WHAT THE TASK ASKS: Answer with the exact lines of the following material from the one containing "This screenshot has height=725, width=872." through the one containing "Given: Click the space used progress bar", both end lines included.

<<<<

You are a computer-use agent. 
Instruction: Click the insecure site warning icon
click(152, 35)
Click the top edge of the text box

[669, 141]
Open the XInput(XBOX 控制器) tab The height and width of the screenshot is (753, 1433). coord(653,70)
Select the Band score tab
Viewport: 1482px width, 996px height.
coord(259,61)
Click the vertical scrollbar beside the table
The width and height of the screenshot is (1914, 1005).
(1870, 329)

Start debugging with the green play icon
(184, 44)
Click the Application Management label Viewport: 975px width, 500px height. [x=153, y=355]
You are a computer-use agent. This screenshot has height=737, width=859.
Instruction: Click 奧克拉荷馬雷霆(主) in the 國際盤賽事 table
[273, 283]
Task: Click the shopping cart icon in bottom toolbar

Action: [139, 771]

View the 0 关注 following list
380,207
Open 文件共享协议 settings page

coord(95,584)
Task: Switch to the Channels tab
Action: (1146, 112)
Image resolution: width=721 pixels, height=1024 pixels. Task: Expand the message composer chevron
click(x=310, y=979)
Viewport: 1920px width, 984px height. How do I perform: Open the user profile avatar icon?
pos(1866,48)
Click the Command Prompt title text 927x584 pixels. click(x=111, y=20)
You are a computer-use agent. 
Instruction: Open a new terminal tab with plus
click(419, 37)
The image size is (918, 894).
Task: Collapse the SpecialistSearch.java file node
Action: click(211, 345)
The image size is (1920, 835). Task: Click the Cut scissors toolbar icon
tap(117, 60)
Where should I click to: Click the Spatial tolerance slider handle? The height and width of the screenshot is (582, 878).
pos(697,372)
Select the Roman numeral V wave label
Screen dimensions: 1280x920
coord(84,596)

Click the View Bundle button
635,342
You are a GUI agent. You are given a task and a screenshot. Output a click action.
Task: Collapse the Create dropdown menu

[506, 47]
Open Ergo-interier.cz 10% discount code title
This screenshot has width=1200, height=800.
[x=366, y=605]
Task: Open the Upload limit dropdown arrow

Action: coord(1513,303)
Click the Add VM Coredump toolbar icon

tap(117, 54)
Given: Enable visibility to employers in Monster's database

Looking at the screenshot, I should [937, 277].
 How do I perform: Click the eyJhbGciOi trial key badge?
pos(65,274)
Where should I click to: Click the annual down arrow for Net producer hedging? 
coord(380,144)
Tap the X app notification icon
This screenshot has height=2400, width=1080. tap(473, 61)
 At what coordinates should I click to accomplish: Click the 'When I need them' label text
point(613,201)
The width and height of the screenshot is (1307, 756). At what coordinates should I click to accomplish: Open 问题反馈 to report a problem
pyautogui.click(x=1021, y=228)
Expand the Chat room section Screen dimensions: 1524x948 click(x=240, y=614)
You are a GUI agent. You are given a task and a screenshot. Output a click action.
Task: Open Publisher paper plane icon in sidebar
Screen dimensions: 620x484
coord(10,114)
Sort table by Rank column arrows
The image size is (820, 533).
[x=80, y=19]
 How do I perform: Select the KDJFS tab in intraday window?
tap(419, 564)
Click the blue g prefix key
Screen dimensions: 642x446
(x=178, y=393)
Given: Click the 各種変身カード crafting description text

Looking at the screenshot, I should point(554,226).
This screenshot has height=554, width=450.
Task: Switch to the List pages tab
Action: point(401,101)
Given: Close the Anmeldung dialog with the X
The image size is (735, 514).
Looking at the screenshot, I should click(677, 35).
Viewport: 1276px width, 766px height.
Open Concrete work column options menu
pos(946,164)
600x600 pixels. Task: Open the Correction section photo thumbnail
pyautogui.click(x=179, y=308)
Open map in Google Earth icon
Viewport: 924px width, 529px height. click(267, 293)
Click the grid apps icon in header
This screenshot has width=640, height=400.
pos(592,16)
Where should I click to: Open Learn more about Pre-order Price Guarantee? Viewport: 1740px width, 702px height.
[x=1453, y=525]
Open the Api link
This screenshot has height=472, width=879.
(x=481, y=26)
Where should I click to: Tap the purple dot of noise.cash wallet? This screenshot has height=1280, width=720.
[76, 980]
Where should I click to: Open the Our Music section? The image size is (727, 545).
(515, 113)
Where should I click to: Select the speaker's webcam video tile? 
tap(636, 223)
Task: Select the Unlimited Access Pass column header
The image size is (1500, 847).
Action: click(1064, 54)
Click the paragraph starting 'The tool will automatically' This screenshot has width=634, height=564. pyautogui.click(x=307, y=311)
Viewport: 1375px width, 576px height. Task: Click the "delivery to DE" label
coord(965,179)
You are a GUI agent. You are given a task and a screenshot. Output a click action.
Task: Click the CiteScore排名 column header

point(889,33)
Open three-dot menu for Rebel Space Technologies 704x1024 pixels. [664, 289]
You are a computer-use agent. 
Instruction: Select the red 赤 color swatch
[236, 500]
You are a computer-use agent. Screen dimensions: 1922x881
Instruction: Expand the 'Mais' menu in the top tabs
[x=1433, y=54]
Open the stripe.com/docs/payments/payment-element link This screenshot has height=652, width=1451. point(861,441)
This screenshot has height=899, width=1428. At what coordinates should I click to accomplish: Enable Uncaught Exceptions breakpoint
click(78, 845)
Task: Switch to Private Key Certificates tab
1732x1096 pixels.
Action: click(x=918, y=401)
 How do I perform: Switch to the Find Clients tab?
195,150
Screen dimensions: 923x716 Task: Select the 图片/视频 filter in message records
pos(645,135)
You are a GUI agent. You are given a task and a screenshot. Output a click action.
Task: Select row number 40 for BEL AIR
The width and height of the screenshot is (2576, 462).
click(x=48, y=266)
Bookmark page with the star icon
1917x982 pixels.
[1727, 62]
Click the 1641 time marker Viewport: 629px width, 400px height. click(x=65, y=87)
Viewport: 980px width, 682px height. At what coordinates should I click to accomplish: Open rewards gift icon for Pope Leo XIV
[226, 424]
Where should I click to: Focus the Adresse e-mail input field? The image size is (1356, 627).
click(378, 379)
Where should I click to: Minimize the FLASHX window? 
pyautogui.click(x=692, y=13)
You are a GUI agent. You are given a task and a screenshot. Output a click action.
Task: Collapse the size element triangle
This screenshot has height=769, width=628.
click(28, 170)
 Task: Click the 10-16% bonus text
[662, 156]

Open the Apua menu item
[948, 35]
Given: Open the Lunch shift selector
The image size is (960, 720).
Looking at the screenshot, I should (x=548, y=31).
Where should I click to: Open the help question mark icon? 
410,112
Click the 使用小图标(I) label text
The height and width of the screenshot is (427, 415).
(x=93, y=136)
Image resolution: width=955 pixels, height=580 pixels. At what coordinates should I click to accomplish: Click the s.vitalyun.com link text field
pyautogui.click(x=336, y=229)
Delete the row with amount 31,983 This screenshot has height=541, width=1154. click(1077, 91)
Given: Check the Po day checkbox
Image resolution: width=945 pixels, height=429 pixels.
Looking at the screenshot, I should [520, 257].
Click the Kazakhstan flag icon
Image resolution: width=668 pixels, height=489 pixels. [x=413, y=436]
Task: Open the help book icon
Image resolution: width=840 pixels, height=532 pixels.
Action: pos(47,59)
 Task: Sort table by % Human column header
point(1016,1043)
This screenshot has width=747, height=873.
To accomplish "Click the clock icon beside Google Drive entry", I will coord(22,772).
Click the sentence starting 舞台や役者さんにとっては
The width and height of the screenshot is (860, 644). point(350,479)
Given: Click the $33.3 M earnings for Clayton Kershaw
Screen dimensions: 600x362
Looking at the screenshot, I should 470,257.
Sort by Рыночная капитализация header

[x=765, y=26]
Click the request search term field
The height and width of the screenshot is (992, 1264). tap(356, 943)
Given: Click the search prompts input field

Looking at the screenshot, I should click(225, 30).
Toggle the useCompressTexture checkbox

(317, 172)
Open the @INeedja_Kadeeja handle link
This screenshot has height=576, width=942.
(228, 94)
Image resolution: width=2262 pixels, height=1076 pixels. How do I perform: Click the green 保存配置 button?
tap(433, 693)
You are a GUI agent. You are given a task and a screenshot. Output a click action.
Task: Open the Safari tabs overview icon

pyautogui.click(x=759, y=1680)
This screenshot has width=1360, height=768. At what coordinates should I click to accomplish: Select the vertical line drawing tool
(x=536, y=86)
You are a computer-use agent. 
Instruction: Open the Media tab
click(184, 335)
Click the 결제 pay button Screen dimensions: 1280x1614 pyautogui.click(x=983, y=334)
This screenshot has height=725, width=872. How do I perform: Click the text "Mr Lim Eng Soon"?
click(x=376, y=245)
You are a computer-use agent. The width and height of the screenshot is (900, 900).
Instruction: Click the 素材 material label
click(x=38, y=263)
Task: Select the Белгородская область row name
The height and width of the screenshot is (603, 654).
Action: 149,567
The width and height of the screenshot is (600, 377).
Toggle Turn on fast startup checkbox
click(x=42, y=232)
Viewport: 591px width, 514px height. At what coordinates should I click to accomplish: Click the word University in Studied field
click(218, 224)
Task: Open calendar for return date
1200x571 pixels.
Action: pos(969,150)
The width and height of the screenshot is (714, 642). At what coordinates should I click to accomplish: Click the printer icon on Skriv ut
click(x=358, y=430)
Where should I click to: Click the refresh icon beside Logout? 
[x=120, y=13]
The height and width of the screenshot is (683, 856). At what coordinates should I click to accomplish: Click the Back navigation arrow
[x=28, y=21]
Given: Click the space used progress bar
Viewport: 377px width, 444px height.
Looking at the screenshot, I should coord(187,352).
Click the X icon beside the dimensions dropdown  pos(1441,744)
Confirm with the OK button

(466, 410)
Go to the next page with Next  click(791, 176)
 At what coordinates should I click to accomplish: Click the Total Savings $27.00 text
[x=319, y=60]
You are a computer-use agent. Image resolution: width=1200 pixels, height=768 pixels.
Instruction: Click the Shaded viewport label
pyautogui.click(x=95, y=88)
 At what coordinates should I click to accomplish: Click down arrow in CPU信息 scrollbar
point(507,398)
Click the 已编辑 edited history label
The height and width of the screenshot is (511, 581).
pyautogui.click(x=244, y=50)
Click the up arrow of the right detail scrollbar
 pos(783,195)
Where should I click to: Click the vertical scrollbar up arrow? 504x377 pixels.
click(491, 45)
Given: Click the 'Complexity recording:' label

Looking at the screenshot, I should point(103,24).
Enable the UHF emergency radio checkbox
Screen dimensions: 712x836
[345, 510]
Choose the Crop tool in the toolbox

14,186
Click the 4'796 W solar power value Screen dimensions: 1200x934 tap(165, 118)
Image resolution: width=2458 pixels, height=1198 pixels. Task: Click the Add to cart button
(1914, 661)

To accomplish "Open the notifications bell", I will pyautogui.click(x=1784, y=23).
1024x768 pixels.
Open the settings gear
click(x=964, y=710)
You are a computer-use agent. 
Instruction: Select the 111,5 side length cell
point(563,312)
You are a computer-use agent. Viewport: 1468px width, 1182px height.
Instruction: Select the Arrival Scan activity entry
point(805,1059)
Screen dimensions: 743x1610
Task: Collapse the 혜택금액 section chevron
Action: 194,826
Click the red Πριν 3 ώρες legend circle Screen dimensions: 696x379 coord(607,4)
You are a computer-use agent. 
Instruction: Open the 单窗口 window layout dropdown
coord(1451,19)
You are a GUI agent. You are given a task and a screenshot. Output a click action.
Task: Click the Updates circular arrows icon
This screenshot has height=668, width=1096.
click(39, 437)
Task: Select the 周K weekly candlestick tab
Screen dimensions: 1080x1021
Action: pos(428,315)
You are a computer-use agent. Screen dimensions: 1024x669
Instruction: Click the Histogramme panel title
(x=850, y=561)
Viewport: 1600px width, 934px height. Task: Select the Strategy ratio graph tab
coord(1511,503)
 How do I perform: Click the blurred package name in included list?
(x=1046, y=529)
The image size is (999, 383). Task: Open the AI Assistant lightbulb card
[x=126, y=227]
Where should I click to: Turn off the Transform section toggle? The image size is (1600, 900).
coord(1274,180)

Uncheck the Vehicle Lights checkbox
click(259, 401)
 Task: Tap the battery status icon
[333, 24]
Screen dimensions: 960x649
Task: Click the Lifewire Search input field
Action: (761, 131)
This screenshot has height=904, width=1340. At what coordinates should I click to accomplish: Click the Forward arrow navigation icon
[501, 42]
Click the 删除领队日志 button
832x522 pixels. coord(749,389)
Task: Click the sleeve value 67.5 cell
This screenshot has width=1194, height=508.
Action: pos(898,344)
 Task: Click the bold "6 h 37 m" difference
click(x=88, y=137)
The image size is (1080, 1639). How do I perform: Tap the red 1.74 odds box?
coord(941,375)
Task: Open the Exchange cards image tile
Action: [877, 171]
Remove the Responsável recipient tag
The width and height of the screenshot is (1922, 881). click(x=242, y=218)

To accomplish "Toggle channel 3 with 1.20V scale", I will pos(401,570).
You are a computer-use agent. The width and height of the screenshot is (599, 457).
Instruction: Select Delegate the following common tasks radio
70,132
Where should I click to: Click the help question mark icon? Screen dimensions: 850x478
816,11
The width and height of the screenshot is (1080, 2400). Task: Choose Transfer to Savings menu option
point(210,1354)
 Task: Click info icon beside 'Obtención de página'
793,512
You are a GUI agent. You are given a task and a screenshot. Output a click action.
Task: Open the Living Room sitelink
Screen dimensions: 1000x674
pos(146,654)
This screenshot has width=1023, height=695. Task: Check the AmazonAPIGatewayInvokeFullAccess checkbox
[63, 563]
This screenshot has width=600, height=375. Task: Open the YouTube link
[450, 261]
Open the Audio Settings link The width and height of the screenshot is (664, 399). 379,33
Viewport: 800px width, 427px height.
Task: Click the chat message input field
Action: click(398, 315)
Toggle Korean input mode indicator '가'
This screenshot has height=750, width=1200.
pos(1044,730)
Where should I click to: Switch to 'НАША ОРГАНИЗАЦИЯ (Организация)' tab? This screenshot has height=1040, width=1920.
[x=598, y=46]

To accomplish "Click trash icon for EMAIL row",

>>>>

REPLY TO THE EXERCISE:
This screenshot has height=725, width=872. How do I perform: Click the text "Mr Lim Eng Soon"?
click(x=376, y=245)
You are a computer-use agent. The width and height of the screenshot is (900, 900).
Instruction: Click the 素材 material label
click(x=38, y=263)
Task: Select the Белгородская область row name
The height and width of the screenshot is (603, 654).
Action: 149,567
The width and height of the screenshot is (600, 377).
Toggle Turn on fast startup checkbox
click(x=42, y=232)
Viewport: 591px width, 514px height. At what coordinates should I click to accomplish: Click the word University in Studied field
click(218, 224)
Task: Open calendar for return date
1200x571 pixels.
Action: pos(969,150)
The width and height of the screenshot is (714, 642). At what coordinates should I click to accomplish: Click the printer icon on Skriv ut
click(x=358, y=430)
Where should I click to: Click the refresh icon beside Logout? 
[x=120, y=13]
The height and width of the screenshot is (683, 856). At what coordinates should I click to accomplish: Click the Back navigation arrow
[x=28, y=21]
Given: Click the space used progress bar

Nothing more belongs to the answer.